Pero Tom hizo caso omiso de él. Se inclinó hacia la mujer sentada con la espalda apoyada contra el poste de la señal y las manos sobre las rodillas. Al ver a aquellas dos personas, la mujer rolliza con gafas alzando la mirada hacia el hombrecillo con gafas inclinado sobre ella, Clay imaginó una versión paródica y demencial de las ilustraciones antiguas en las novelas de Charles Dickens.

—Voy a darle un consejo, hermana —dijo Tom—. A partir de ahora, la policía ya no la protegerá como cuando usted y sus amigos santurrones y justicieros la emprendían contra los centros de planificación familiar o la Clínica de Emily Cathcart en Waltham…

—¡Ese tugurio abortista! —espetó ella y acto seguido levantó la Biblia como para protegerse de otro golpe.

Tom no le pegó, sino que se la quedó mirando con una sonrisa amarga.

—Del Vial de la Demencia no sé nada, pero le aseguro que esta noche hay un montón de chalados pululando por ahí. Para expresarlo con claridad, los leones han salido de sus jaulas, y no me extrañaría que decidieran comerse primero a los cristianos bocazas. Alguien ha derogado su derecho a la libertad de expresión hacia las tres de la tarde, no lo olvide.

Dicho aquello paseó la mirada entre Alice y Clay, quien comprobó que el labio le temblaba ligeramente bajo el bigote.

—¿Nos vamos?

—Sí —asintió Clay.

—Uau —exclamó Alice en cuanto reanudaron el camino hacia la salida de Salem Street, dejando atrás la Licorería Gigante de Míster Big—. ¿Realmente te criaste con una persona así?

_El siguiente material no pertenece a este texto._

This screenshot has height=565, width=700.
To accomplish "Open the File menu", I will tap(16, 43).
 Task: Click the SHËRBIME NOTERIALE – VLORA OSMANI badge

—Mi madre y sus dos hermanas —explicó Tom—. Primera Iglesia de Cristo Redentor de Nueva Inglaterra. Ellas se tomaron a Jesucristo como su salvador personal, y la Iglesia las tomó a ellas como su banco personal.

—¿Y dónde está tu madre ahora? —preguntó Clay.

Tom lo miró un instante.

—En el cielo —repuso—. A menos que también la estafaran en eso, lo cual es muy probable tratándose de aquellos capullos.